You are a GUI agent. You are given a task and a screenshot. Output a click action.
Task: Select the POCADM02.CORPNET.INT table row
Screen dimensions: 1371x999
※
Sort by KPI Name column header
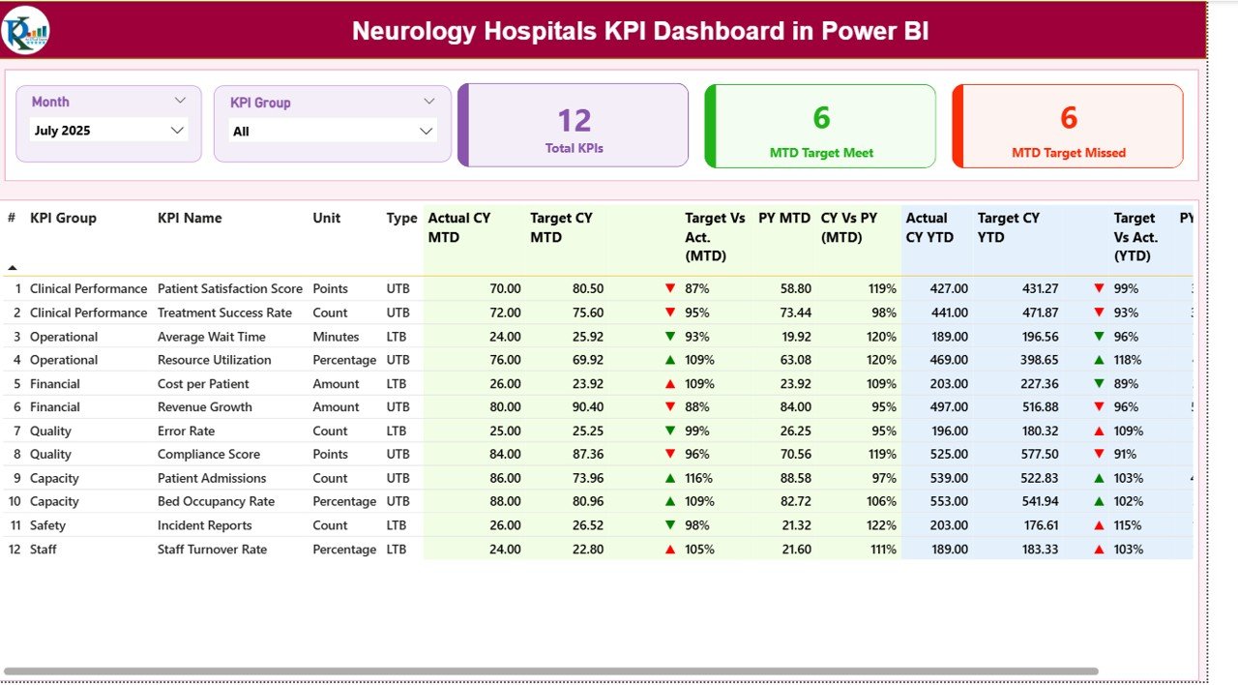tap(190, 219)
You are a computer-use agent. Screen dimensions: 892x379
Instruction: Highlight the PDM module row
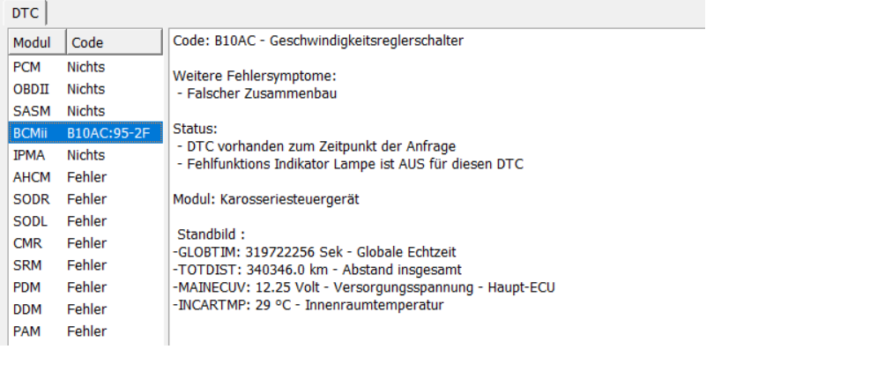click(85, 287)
※
[WHAT IS EXPECTED] Set down the lines exactly as they appear, beginning at the line that contains "You are a GUI" and stopping after the line that contains "Screen dimensions: 1371x999".

[SOLUTION FOR THIS PROBLEM]
You are a GUI agent. You are given a task and a screenshot. Output a click action.
Task: Select the POCADM02.CORPNET.INT table row
Screen dimensions: 1371x999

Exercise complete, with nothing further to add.